Covid-19 na Alemanha. Aumento massivo de casos entre não vacinados

As pessoas não vacinadas estão a contribuir para o aumento em massa de novas infeções por Covid-19. A alerta é feito pelo ministro da Saúde alemão Jens Spahn, que pede um endurecimento de medidas para conter os novos surtos.

RTP /
Jens Spahn, ministro da Saúde alemão Markus Schreiber - Reuters

"Neste momento, estamos a enfrentar essencialmente uma pandemia entre os não vacinados e é massiva", disse Jens Spahn, advertindo para a pressão nos serviços de cuidados intensivos onde as camas começam a faltar.

O ministro da Saúde alemão apelou aos Estados federados germânicos para reverem as regras e torná-las mais rígidas para os não vacinados, em caso do surgimento de surtos.

O endurecimento das medidas poderão impedir a entrada em determinados locais públicos de pessoas não vacinadas ou exigir a realização de um teste à Covid-19.
Dois terços dos alemães vacinados contra a Covid-19A taxa de vacinação na Alemanha atingiu a marca de dois terços, de acordo com dados do Instituto Robert Koch.

66,8 por cento da população já foi totalmente vacinada contra o vírus mas ainda existem diferenças regionais consideráveis.

78,1 por cento das pessoas em Bremen têm proteção completa de vacinação, enquanto que o número na Saxônia é de 56,6 por cento.

41,2% dos jovens de 12 a 17 anos em todo o país já foram vacinados.
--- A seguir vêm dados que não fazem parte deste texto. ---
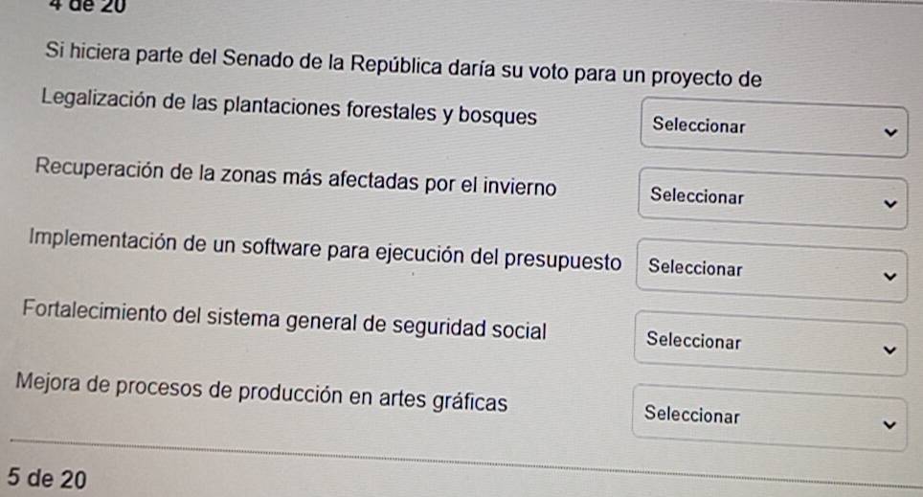Expand the Implementación de un software dropdown
The width and height of the screenshot is (923, 497).
(x=772, y=271)
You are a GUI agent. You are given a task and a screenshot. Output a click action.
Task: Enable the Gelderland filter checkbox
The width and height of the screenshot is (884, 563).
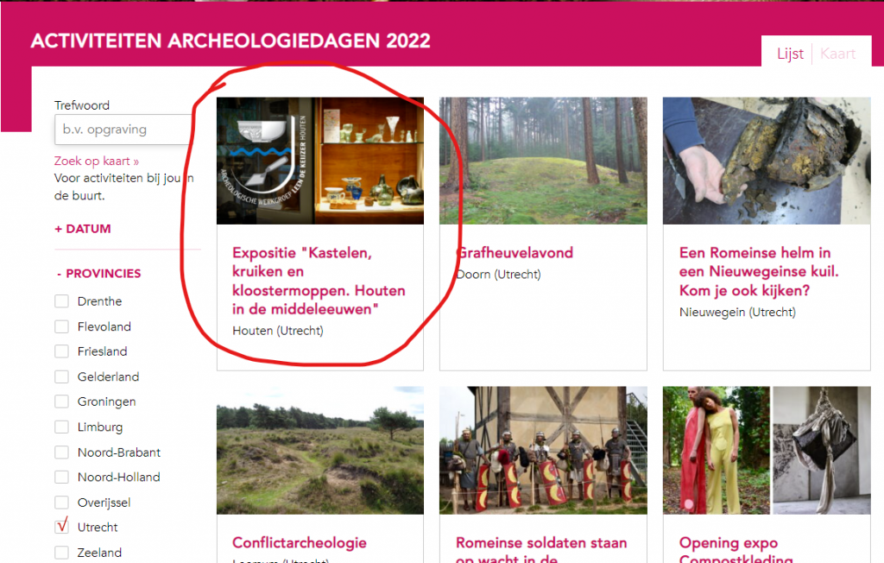point(61,376)
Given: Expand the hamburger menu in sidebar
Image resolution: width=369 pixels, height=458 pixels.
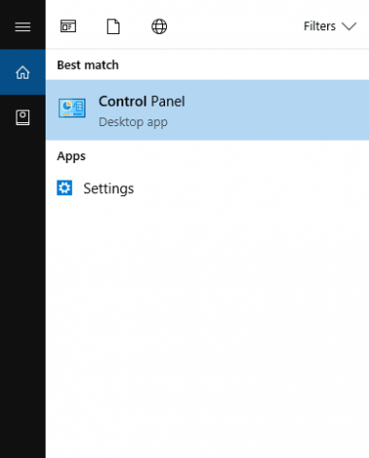Looking at the screenshot, I should [x=22, y=27].
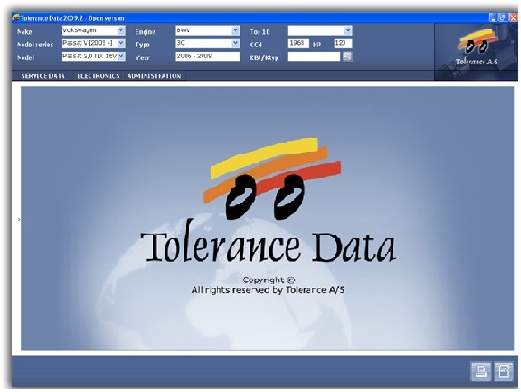The height and width of the screenshot is (392, 521).
Task: Open the notes edit icon at bottom right
Action: coord(504,371)
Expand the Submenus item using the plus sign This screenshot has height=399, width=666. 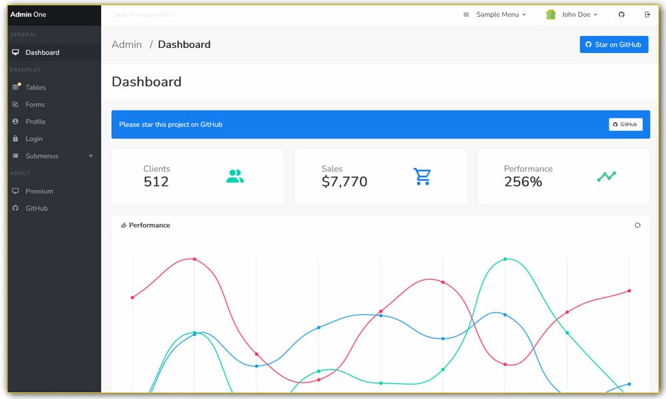(x=91, y=156)
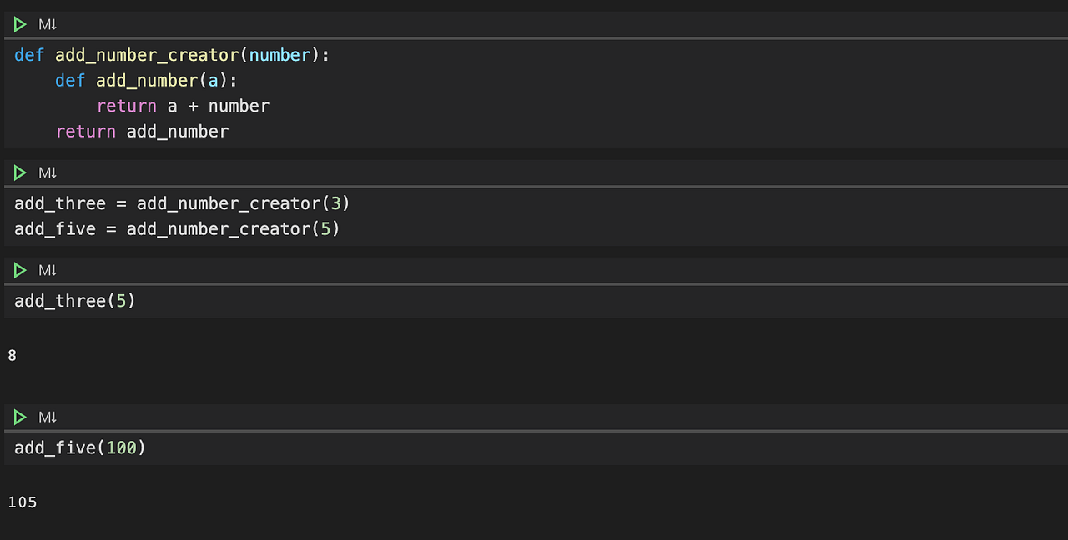Viewport: 1068px width, 540px height.
Task: Run the add_three and add_five assignment cell
Action: 20,173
Nenhuma vacina foi ainda aprovada para crianças mais novas.

Alguns Estados, como na Saxónia (leste) ou em Baden-Württemberg (sudoeste), estão prontos para avançar com medidas mais restritivas.

"Não se trata de assédio" contra os não vacinados, mas sim "evitar a saturação do sistema de saúde", sublinhou o ministro da saúde alemão.
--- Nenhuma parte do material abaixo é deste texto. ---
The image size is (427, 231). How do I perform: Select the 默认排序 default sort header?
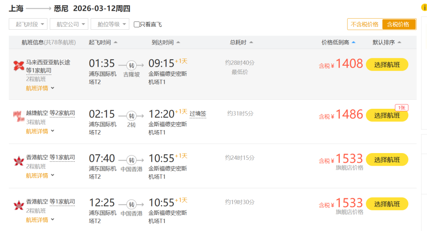386,43
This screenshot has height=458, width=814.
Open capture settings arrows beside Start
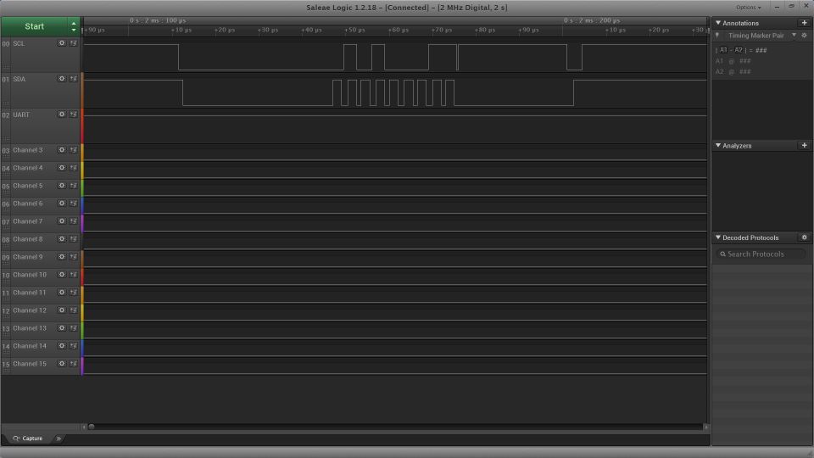coord(74,26)
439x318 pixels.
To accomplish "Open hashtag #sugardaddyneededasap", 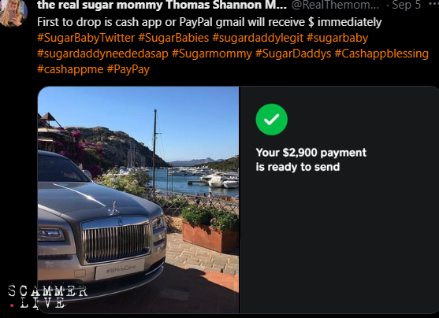I will point(102,54).
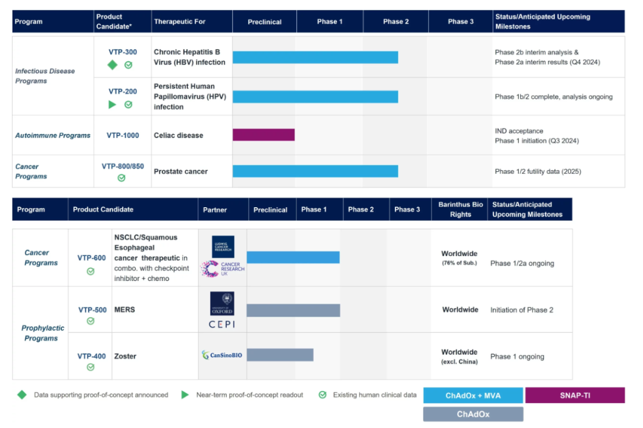This screenshot has height=428, width=643.
Task: Click the Ludwig Cancer Research logo
Action: tap(223, 246)
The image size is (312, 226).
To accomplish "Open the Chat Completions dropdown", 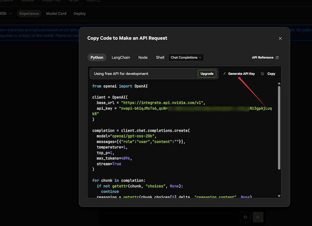I will pyautogui.click(x=186, y=58).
A aceleração do reforço da vacinação, atualmente recomendada para maiores de 70 anos, seis meses após as tomas anteriores é também uma das prioridades defendida por Spahn.
Quarta onda"A quarta onda da pandemia infelizmente está a desenvolver-se como temíamos, porque o número de vacinados não é suficiente", acrescentou o presidente do instituto de vigilância sanitária alemão, Lothar Wieler.
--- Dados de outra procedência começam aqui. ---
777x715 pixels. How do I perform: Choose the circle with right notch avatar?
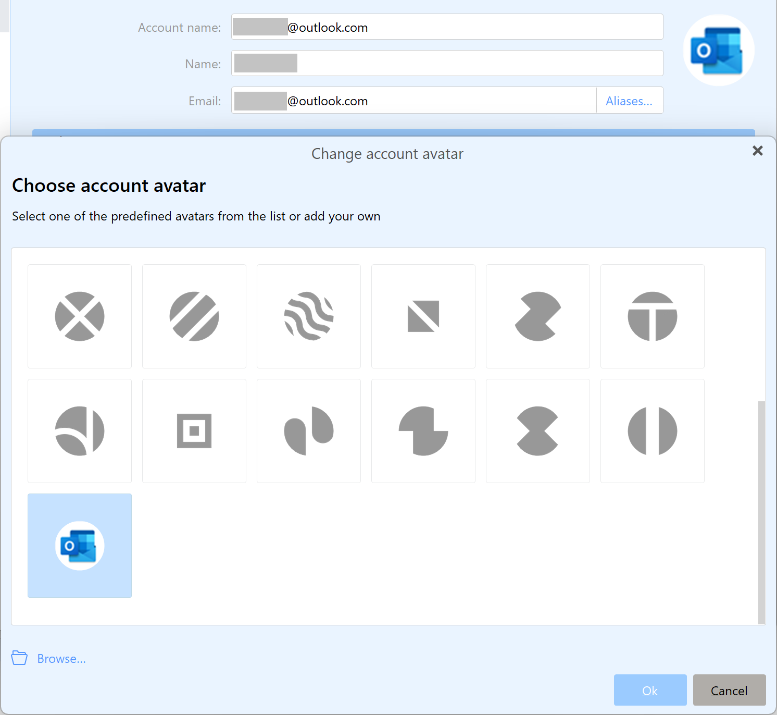point(538,316)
O presidente do Instituto Robert Koch (RKI), a autoridade responsável pela prevenção e controlo de doenças na Alemanha, lamentou ainda que as regras de acesso a locais públicos, como restaurantes ou teatros, nem sempre tenham sido suficientemente aplicadas.

A chanceler alemã cessante, Angela Merkel diz-se "muito entristecida" pelo facto de "dois a três milhões de alemães com mais de 60 anos ainda não estarem vacinados".

A incidência nacional nos últimos dias é 145,1, significativamente maior do que há um ano.

O Instituto Robert Koch registou mais de 20.000 novos casos em 24 horas e 194 mortes.